*Your task*. Rewrite the items from the line containing "Viewport: 1400px width, 637px" through the line containing "Click the empty", replacing "Pause" with "Stop" and keeping everything else the same.

*Dataset*.
+---+
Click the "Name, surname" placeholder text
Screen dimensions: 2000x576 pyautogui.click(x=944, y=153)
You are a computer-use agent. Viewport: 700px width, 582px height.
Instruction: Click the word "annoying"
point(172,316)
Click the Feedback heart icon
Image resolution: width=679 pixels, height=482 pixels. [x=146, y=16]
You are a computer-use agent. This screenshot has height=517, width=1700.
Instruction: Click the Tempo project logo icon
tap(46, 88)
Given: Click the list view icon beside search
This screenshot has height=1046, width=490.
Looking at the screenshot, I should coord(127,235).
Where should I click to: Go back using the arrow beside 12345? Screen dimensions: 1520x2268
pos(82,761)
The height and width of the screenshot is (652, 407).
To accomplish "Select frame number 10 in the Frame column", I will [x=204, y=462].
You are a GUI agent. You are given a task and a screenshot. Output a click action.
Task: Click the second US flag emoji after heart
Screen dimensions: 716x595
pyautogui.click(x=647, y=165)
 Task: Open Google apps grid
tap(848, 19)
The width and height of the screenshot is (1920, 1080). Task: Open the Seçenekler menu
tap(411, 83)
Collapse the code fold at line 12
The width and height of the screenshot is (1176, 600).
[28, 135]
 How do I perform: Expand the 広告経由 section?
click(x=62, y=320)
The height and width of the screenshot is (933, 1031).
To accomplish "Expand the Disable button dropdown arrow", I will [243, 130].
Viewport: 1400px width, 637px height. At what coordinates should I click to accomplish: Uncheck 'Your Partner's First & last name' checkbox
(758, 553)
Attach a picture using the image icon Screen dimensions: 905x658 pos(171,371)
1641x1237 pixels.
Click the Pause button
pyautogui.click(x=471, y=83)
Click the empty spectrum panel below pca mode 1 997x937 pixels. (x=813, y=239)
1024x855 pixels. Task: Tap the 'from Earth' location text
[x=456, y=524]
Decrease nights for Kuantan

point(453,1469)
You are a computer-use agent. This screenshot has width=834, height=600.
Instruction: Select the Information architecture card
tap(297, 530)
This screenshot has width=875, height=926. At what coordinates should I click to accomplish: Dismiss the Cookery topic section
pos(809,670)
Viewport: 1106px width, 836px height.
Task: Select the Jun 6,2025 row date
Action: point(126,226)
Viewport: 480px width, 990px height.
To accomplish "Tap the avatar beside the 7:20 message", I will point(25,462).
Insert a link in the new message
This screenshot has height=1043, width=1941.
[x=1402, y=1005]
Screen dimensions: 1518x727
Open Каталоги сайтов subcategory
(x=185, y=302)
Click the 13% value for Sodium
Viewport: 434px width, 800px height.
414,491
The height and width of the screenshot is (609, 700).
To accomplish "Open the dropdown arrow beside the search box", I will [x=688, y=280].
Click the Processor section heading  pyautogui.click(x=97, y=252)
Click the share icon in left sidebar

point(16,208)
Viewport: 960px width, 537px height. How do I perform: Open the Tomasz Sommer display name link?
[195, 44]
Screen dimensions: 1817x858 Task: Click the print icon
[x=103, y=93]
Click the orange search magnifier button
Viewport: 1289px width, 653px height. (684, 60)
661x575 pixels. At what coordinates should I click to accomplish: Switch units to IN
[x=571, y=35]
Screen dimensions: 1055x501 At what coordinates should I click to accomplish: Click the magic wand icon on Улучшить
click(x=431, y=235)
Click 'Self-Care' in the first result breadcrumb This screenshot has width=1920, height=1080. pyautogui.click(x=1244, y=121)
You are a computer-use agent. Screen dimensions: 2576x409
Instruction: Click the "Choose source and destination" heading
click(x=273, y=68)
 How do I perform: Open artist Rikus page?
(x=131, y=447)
+---+
*Result of this task*.
Viewport: 1400px width, 637px height. At what coordinates should I click to accomplish: Uncheck 'Your Partner's First & last name' checkbox
(758, 553)
Attach a picture using the image icon Screen dimensions: 905x658 pos(171,371)
1641x1237 pixels.
Click the Stop button
pyautogui.click(x=471, y=83)
Click the empty spectrum panel below pca mode 1 997x937 pixels. (x=813, y=239)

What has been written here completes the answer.